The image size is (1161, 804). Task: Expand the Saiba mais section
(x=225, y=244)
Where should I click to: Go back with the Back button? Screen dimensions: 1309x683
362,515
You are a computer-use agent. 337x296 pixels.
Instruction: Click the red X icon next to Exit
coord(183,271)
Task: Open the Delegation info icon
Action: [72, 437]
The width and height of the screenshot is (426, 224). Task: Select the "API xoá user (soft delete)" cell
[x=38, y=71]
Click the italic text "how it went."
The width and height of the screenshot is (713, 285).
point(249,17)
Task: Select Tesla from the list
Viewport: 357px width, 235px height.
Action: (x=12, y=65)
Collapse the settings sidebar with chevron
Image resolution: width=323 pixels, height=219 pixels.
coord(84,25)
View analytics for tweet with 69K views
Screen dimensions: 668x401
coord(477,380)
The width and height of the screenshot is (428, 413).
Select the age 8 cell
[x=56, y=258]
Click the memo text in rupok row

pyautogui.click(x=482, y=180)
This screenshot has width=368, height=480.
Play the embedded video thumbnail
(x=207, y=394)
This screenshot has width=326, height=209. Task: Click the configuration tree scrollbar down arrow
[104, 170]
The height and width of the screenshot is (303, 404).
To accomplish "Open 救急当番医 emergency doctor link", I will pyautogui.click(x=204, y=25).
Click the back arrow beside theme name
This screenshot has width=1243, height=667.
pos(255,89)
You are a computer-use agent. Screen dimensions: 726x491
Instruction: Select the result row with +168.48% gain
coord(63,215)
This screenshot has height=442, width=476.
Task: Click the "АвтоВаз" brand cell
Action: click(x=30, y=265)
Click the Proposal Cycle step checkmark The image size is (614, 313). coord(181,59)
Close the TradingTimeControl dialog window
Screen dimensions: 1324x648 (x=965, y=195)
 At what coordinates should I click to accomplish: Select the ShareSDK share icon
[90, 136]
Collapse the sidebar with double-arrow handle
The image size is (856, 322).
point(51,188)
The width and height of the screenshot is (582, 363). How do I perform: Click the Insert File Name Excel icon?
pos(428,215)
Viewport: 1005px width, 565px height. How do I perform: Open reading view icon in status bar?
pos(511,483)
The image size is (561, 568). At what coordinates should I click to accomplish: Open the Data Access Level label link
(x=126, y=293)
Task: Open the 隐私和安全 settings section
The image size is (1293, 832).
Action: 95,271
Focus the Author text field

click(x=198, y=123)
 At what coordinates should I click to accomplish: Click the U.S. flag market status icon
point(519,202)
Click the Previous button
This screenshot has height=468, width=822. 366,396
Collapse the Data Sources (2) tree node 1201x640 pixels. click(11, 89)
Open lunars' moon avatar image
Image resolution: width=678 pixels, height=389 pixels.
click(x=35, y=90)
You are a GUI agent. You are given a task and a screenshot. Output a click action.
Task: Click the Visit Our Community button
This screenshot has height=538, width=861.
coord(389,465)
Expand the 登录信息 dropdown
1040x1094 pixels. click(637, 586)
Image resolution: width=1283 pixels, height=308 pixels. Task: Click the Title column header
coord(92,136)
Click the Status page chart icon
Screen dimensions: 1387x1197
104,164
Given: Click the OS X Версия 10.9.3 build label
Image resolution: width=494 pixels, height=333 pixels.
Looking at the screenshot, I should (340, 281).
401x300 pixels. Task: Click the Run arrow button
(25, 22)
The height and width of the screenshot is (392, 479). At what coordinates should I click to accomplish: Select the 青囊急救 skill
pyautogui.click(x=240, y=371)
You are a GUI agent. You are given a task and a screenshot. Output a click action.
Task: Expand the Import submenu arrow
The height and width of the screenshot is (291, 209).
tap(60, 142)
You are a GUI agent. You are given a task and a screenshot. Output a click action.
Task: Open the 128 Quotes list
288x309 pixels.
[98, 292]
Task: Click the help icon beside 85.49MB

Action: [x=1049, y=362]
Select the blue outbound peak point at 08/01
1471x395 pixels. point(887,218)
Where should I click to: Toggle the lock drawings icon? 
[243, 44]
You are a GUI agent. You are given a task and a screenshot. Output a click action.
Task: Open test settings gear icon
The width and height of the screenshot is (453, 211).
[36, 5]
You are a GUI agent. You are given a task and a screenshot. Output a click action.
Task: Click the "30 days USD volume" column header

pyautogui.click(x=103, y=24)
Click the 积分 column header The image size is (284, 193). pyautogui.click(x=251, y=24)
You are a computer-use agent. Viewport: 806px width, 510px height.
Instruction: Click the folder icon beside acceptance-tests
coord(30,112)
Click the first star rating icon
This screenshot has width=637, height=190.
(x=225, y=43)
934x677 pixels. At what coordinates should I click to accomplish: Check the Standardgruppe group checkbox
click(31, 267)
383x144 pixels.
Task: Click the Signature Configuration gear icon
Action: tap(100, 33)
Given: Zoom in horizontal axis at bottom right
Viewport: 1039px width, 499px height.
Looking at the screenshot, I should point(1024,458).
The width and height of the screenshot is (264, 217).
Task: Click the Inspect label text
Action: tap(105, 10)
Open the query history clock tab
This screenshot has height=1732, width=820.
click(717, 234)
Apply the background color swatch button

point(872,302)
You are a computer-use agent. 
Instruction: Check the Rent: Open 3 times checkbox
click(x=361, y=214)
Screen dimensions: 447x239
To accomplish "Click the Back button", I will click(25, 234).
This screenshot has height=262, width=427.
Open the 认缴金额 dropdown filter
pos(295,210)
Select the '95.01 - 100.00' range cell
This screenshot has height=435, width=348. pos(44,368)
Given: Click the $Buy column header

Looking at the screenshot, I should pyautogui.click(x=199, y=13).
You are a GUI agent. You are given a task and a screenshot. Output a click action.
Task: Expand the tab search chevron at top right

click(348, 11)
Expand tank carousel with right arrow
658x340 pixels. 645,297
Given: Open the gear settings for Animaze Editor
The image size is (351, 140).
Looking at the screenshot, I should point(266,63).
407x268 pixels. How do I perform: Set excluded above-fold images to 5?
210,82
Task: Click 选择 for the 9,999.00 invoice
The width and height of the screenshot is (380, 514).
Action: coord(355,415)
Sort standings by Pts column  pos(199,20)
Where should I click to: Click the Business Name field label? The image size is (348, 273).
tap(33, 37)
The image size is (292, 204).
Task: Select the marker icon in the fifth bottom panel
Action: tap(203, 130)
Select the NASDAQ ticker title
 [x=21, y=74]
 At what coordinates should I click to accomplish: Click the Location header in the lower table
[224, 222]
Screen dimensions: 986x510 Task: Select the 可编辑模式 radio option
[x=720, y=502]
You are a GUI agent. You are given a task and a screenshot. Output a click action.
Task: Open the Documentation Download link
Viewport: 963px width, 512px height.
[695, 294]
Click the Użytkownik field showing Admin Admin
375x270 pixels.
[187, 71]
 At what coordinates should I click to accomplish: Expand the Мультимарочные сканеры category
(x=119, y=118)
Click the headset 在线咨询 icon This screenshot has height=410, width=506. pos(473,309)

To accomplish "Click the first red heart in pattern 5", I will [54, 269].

Task requirements :: For every line in the listing above that contains "settings", copy that line.

Solution to this task ::
Collapse the settings sidebar with chevron
Task: Open the 隐私和安全 settings section
Task: Open test settings gear icon
Given: Open the gear settings for Animaze Editor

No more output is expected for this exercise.